One thing I'm not sure how to handle in code is duplicate files
for a message ID (only the MsgID determines whether files are
"duplicates", right?). Any ideas how best to store/handle duplicates?

Signed-off-by: Ioan-Adrian Ratiu <adi at adirat.com>
---
 lib/database-private.h |  1 +
 lib/database.cc        |  6 ++++++
 lib/index.cc           | 10 ++++++++++
 lib/message-file.c     | 18 +++++++++++++++++-
 lib/message.cc         | 29 +++++++++++++++++++++++++++++
 lib/notmuch-private.h  | 16 ++++++++++++++++
 lib/notmuch.h          | 14 ++++++++++++++
 lib/query.cc           |  6 ++++++
 notmuch-search.c       |  2 ++
 9 files changed, 101 insertions(+), 1 deletion(-)

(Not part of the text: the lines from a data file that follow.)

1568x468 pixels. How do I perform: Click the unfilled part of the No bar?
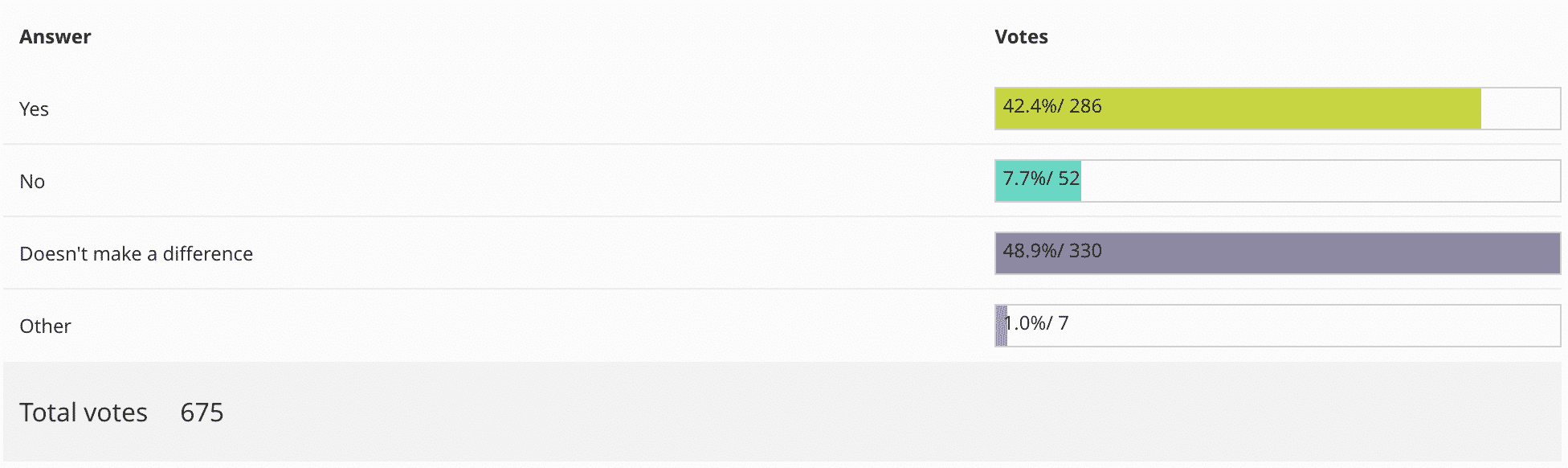pyautogui.click(x=1317, y=181)
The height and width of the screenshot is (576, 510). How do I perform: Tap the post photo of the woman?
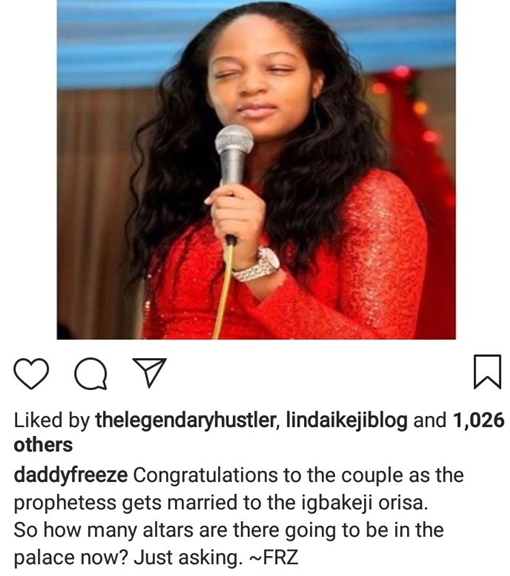coord(256,169)
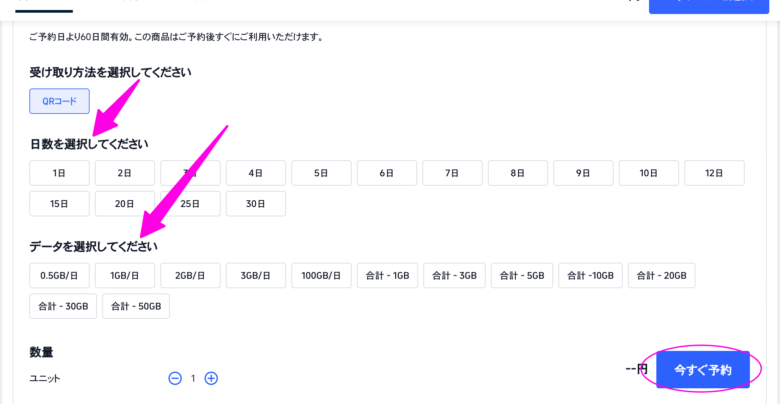Choose the 0.5GB/日 data plan

click(x=59, y=276)
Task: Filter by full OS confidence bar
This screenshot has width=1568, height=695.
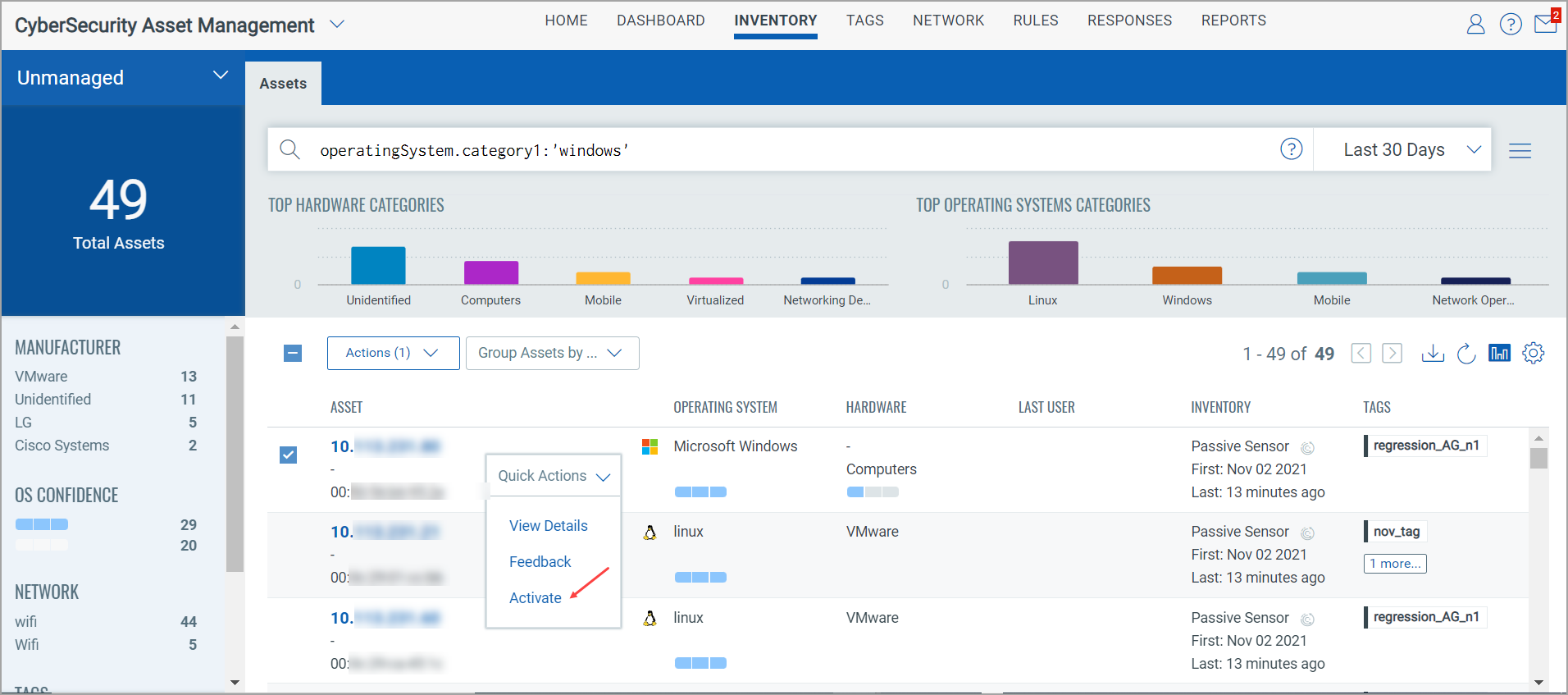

diff --git a/lib/database-private.h b/lib/database-private.h
index ab3d9691..a7e0a020 100644
--- a/lib/database-private.h
+++ b/lib/database-private.h
@@ -217,6 +217,7 @@ struct _notmuch_database {
     Xapian::ValueRangeProcessor *value_range_processor;
     Xapian::ValueRangeProcessor *date_range_processor;
     Xapian::ValueRangeProcessor *last_mod_range_processor;
+    Xapian::ValueRangeProcessor *filesize_range_processor;
 };
 
 /* Prior to database version 3, features were implied by the database
diff --git a/lib/database.cc b/lib/database.cc
index 5bc131a3..e6d5dd11 100644
--- a/lib/database.cc
+++ b/lib/database.cc
@@ -290,6 +290,7 @@ prefix_t prefix_table[] = {
     { "subject",		"XSUBJECT",	NOTMUCH_FIELD_EXTERNAL |
 						NOTMUCH_FIELD_PROBABILISTIC |
 						NOTMUCH_FIELD_PROCESSOR},
+    { "filesize",		"XFILESIZE",	NOTMUCH_FIELD_EXTERNAL },
 };
 
 static void
@@ -1076,6 +1077,7 @@ notmuch_database_open_verbose (const char *path,
 	notmuch->value_range_processor = new Xapian::NumberValueRangeProcessor (NOTMUCH_VALUE_TIMESTAMP);
 	notmuch->date_range_processor = new ParseTimeValueRangeProcessor (NOTMUCH_VALUE_TIMESTAMP);
 	notmuch->last_mod_range_processor = new Xapian::NumberValueRangeProcessor (NOTMUCH_VALUE_LAST_MOD, "lastmod:");
+	notmuch->filesize_range_processor = new Xapian::NumberValueRangeProcessor (NOTMUCH_VALUE_FILESIZE, "filesize:");
 
 	notmuch->query_parser->set_default_op (Xapian::Query::OP_AND);
 	notmuch->query_parser->set_database (*notmuch->xapian_db);
@@ -1084,6 +1086,7 @@ notmuch_database_open_verbose (const char *path,
 	notmuch->query_parser->add_valuerangeprocessor (notmuch->value_range_processor);
 	notmuch->query_parser->add_valuerangeprocessor (notmuch->date_range_processor);
 	notmuch->query_parser->add_valuerangeprocessor (notmuch->last_mod_range_processor);
+	notmuch->query_parser->add_valuerangeprocessor (notmuch->filesize_range_processor);
 
 	for (i = 0; i < ARRAY_SIZE (prefix_table); i++) {
 	    const prefix_t *prefix = &prefix_table[i];
@@ -1160,6 +1163,8 @@ notmuch_database_close (notmuch_database_t *notmuch)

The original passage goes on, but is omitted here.